* WHAT IS NEEDED: Below are some records; copy each line in them that contains "resolution".

* INPUT:
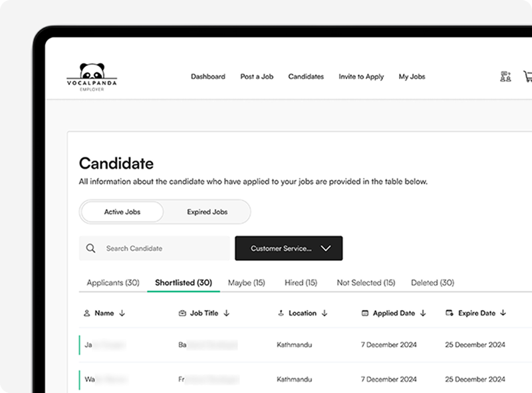Screen dimensions: 532x393
Task: Open the Not Selected (15) tab
Action: tap(366, 283)
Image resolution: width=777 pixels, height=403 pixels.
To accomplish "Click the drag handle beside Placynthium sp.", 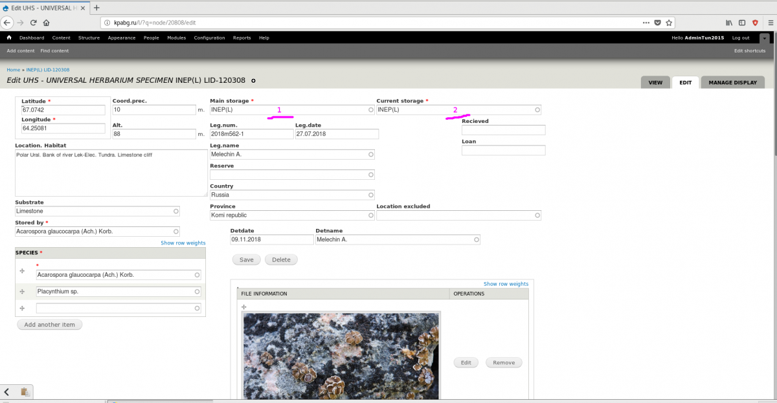I will tap(22, 292).
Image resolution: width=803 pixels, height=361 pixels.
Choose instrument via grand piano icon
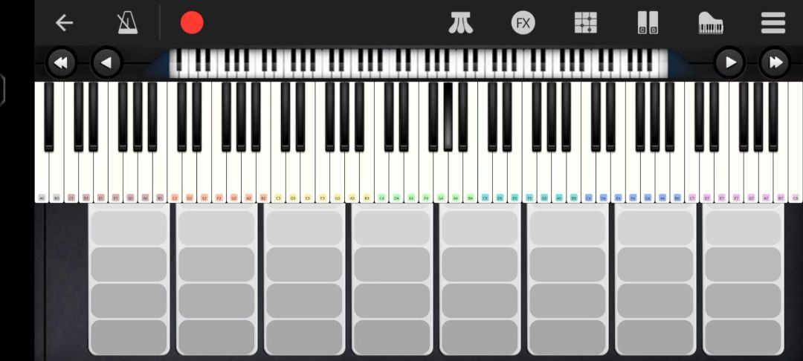pyautogui.click(x=711, y=23)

* ANSWER BOX:
Image resolution: width=777 pixels, height=403 pixels.
Image resolution: width=803 pixels, height=361 pixels.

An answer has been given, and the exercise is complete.